# Adding accent marks (accent marks are mandatory in French)



## The WR Moderator Team

version française
(sur le forum Français Seulement)​*► Clickable accent marks*

When you post on the WordReference forums, you will see an omega button “Ω” at the top of the reply window. Simply click the omega and select an accented letter from the pull-down list to insert it in your post.  For more information, see here.


*► Key codes

Windows*
The most common letters appear below.  For the complete list, click here.
Ensure the number lock is on. Hold down the ALT key and enter the numbers on the *numeric keypad*.
Laptops: The numeric keypad is usually activated by the Function key.  It transforms J, K, L into 1, 2, 3, etc.

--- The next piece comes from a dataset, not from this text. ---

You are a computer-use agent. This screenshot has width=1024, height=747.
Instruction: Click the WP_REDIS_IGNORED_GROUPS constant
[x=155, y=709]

À = Alt + 0192 .. É = Alt + 0201 .. Î = Alt + 0206 .. ô = Alt + 0244 .. ù = Alt + 0249 .. Ç = Alt + 0199
Â = Alt + 0194 .. Ê = Alt + 0202 .. î = Alt + 0238 .. œ = Alt + 0156 .. û = Alt + 0251 .. ç = Alt + 0231
à = Alt + 0224 .. è = Alt + 0232 .. ï = Alt + 0239 .. 
â = Alt + 0226 .. é = Alt + 0233 .... 
................. ê = Alt + 0234 .... 
................. ë = Alt + 0235 .. ​*Apple OS (computers, iPads, iPhones)*
Newer versions of Mac OS X: simply press and hold the key for the unaccented letter. A list of accented options will appear. To insert one, click it, use the arrow keys in combination with Enter, or press the number key corresponding to the small digit below the accented letter.

All versions can use the Option key codes, the most common of which appear below.  For more details and the complete list, click here.

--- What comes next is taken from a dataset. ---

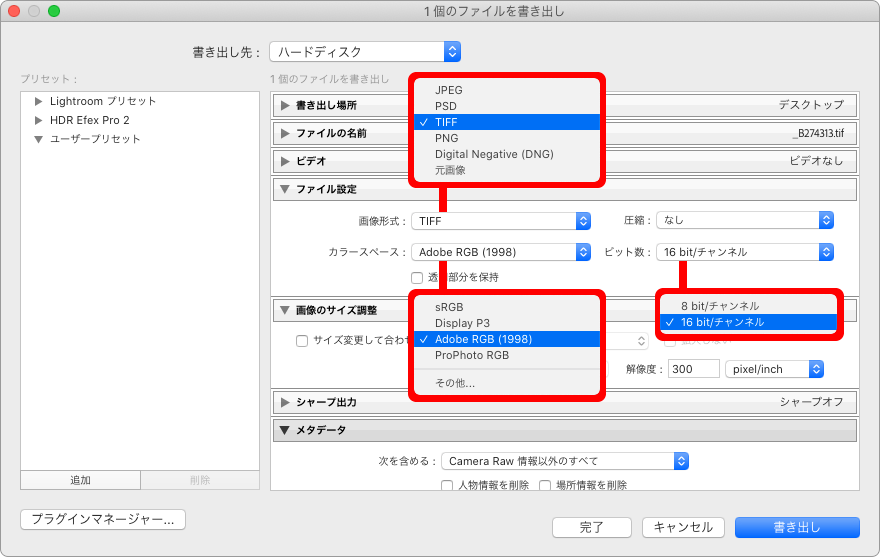Collapse the メタデータ section
Screen dimensions: 880x557
tap(285, 430)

Acute ........... Option + E then desired vowel ....... é, É
Grave ........... Option + ` then desired vowel ....... à, è, ù, À, È, Ù
Circumflex ...... Option + I then desired vowel . --> . â, ê, î, ô, ù, Â, Ê, Î, Ô, Û
Umlaut .......... Option + U then desired vowel ....... ë, ï, ü, Ë, Ï, Ü
Cedilla ......... Option + C .......................... ç, Ç​*Linux *
Enable and select a "compose key" or use hexadecimal (unicode) codes.
For more information and the complete Linux key code list, click here.


*► Alternate Keyboard Layouts*

*Windows*
Enable the "US-International" keyboard so that you can use the  shortcuts listed below.  The installation guide is  located here, together with a complete list of available symbols. Alternatively, enable the Canadian French Keyboard, details here. Note that you can use these instructions to enable the French (AZERTY) keyboard or any other layout.

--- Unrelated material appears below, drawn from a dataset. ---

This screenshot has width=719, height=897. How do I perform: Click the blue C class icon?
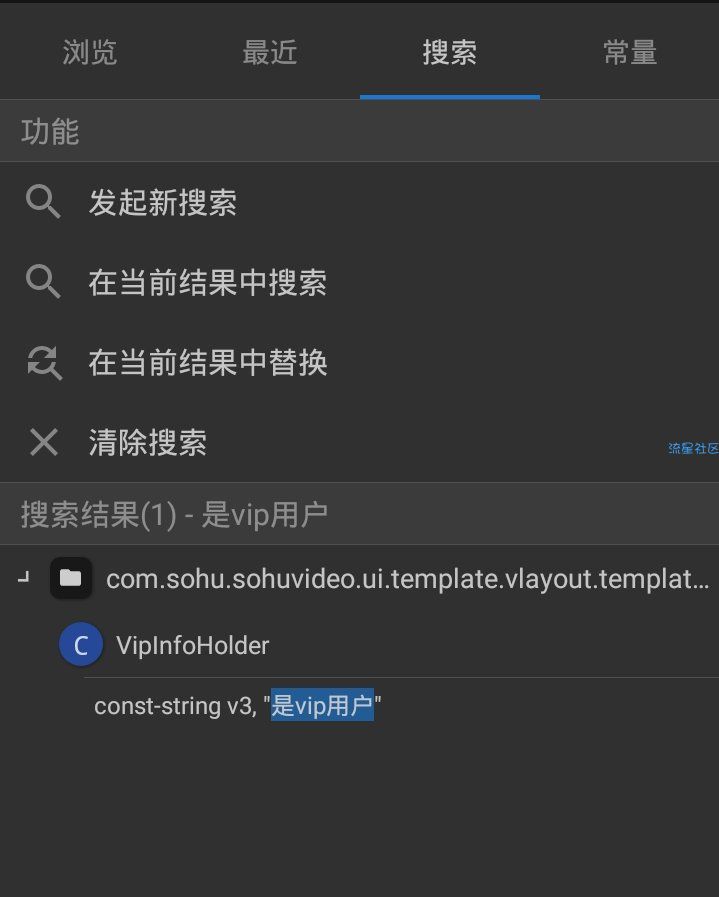point(81,645)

US-International keyboard shortcuts:
' + e/c       → é/ç
` + a/e/u     → à/è/ù
^ + a/e/i/o/u → â/ê/î/ô/û
" + e/i/u     → ë/ï/ü
 For capital letters hold SHIFT while pressing the letter you want to accent.​*Apple OS*
Enable a keyboard layout that includes accents, e.g., US Extended, French (AZERTY), Canadian French (QWERTY)
Details here, or search the Apple website for _keyboard layout_ or _international keyboard_.

*Linux*
Enable the keyboard(s) of your choice in your System Settings, e.g., US-International, French (AZERTY), etc.
Specifics and command-line options will depend on your Linux system.  For example, there are details here for Ubuntu.


*► On-screen keyboards*

Another easy way to type French accented letters is to open an on-screen keyboard site in a side window:

Type French accents - online French keyboard
Type accents here and copy/paste them into your post. In spite of the site's statements, it works for Mac users too. 

Clavier français en ligne LEXILOGOS >>
This site allows you to type directly in the text window and insert accents with a mouse click.
Use copy/paste to transfer your accented text into your post. Note that many keyboards are available besides French.


*► More information *

Accentuer les capitales sous Windows - Langue-fr.net (pour clavier français).
How to type accented capital letters on a French (AZERTY) keyboard.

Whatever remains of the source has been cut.